Tuesday May 05, 2020
In a major breakthrough, scientists have discovered an antibody that prevents the invasion of novel coronavirus into human cells and offers hope of a treatment for the contagious pathogen which has killed over 235,000 to date.
According to a Daily Mail news report, the antibody, known as 47D11, targets the deadly virus' infamous 'spike protein', which it uses to hook onto cells and insert its genetic material.
Researchers and health experts around the world claim that the antibody – if injected into humans – could alter the 'course of infection' or protect an uninfected person exposed to someone with the virus.
The European research team, according to the publication, identified the antibody from 51 cell lines from mice that had been engineered to carry human genes.

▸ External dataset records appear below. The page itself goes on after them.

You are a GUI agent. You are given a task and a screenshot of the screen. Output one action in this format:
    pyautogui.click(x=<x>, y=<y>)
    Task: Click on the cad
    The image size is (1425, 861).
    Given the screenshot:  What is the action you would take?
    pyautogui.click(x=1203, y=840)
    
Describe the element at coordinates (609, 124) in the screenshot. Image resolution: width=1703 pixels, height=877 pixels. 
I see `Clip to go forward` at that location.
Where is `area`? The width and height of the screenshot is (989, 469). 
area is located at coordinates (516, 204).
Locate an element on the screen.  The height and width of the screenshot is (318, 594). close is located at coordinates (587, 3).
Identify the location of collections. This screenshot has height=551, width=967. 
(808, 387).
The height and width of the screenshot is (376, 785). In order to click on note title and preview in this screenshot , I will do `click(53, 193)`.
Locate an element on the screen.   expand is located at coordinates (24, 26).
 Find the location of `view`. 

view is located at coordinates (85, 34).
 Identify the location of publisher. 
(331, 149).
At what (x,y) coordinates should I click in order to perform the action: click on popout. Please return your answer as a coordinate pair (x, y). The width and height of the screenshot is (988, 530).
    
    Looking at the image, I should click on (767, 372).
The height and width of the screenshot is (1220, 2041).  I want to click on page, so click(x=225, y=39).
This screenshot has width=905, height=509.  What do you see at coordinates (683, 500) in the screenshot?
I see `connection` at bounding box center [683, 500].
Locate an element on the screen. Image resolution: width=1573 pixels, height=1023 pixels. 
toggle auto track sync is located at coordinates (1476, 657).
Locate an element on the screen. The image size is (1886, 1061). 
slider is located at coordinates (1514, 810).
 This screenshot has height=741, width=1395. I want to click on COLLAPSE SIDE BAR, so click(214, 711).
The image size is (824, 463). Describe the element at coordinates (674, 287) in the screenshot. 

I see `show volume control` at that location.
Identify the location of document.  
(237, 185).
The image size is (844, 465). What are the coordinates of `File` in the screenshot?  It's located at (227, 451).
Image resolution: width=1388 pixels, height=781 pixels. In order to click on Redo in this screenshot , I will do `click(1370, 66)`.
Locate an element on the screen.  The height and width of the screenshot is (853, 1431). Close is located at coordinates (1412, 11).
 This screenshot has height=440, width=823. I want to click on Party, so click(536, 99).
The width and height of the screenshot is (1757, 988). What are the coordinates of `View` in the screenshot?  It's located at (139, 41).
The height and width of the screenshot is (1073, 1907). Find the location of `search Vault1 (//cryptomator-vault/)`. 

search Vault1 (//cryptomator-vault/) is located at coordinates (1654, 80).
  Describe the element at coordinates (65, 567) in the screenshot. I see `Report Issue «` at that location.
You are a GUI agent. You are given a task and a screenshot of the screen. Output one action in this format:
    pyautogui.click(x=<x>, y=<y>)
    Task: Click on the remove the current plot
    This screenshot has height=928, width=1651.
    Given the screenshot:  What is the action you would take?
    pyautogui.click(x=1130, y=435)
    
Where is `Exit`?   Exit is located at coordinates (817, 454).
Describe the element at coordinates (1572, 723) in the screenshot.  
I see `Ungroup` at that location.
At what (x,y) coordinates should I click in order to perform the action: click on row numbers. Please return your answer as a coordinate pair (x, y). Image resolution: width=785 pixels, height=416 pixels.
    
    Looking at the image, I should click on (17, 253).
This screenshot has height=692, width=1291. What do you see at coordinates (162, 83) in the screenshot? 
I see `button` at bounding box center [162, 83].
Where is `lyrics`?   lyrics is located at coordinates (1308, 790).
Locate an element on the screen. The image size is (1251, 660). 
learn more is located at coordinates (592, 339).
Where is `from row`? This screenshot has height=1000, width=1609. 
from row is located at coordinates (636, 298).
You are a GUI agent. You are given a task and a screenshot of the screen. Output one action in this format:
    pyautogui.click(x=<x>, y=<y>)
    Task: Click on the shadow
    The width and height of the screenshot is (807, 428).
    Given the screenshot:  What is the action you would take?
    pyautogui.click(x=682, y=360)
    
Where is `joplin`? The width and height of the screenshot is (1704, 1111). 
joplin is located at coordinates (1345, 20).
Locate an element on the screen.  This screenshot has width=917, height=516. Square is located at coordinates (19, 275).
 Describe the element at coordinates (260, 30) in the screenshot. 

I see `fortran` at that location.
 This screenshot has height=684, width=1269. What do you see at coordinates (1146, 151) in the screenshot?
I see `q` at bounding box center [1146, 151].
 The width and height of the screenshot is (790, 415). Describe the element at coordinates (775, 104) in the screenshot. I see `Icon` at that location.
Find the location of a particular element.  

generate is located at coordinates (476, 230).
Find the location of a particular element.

Tests conducted in various mice cells reveal that 47D11 binds to this protein and prevents it from hooking on – effectively neutralising it.
The news report states that the antibody targets the novel coronavirus that caused the 2003 SARS outbreak, known as SARS-CoV-1.
However, scientists claim that it can also neutralise SARS-CoV-2, which is from the same family of coronaviruses as SARS-CoV-1.
‘This research is developed on the work our groups have done in the past on antibodies targeting the SARS-CoV that emerged in 2002/2003,’ co-lead author Professor Berend-Jan Bosch at Utrecht University told the UK paper.
‘Using this collection of SARS-CoV antibodies, we identified an antibody that also neutralises infection of SARS-CoV-2 in cultured cells.
‘Such a neutralising antibody has potential to alter the course of infection in the infected host, support virus clearance or protect an uninfected individual that is exposed to the virus,’ he added.